Ve hemen Milliyet’e mi gittiniz?
Milliyet’te yarı dönemli çalışıyordum zaten. Sonra da tam zamanlı başladım. Ama dış haberlerde otururken de ajanslardan gelen haberlerle uğraşmayayım, dışarıya çıkayım istedim. Ortadoğu’ya gidip gelmeye başladım fotoğraf makinemi alıp.
Nasıldı genç bir kadın için bu hayat?
Süperdi. Zaten kafamı yorduğum meselelerle ilgili gidip yerinde tespitte bulunmak çok iyiydi. Mesela İsrail-Filistin sorununun ne kadar derin olduğunu ben orada çalışırken fark edebildim. El Halil’de ölen Hamas militanının evindeki cenaze sonrası taziye kabulünden çıkıp yerleşimcilerin merkezine girip orada da röportaj yapıyordum.
Televizyon nasıl çıktı ortaya?
Milliyet’le ilişkim bitti. Show TV’den çağırdılar, hiç düşünmedim. Bir gün kanepede yatıp “Ben fotoğraf çekmeyi seviyorum, fena da çekmiyorum... Bunu yapayım...” diye düşünürken telefon çaldı, ben NTV’ye gittim.

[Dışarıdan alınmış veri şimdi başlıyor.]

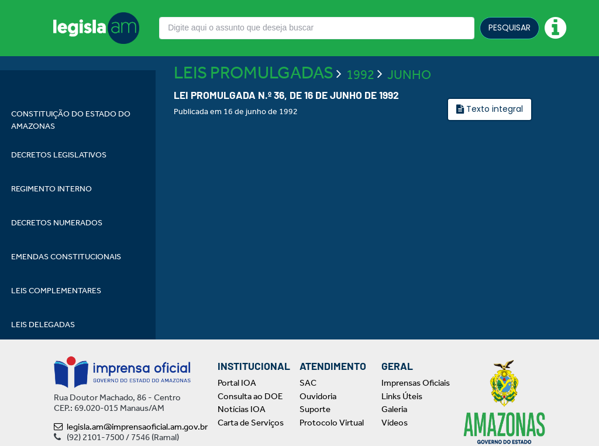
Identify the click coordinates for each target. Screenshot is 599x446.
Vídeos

Seviyor musunuz ekran önünü?
Eskiden ben bir göz kalemimi çekip rimel bile sürmeden çıkıyordum. O hazırlık safhası zor geldi bana... Çünkü içerikle çok meşgulüm. Tamamen “Biz bu haberi nasıl verdik, iyi anlattık mı?” derdindeyim. Hâlâ da zamanımı içerikten yana kullanmayı tercih ederim o yüzden sıkışık zamanlarda hazırlanırım hep.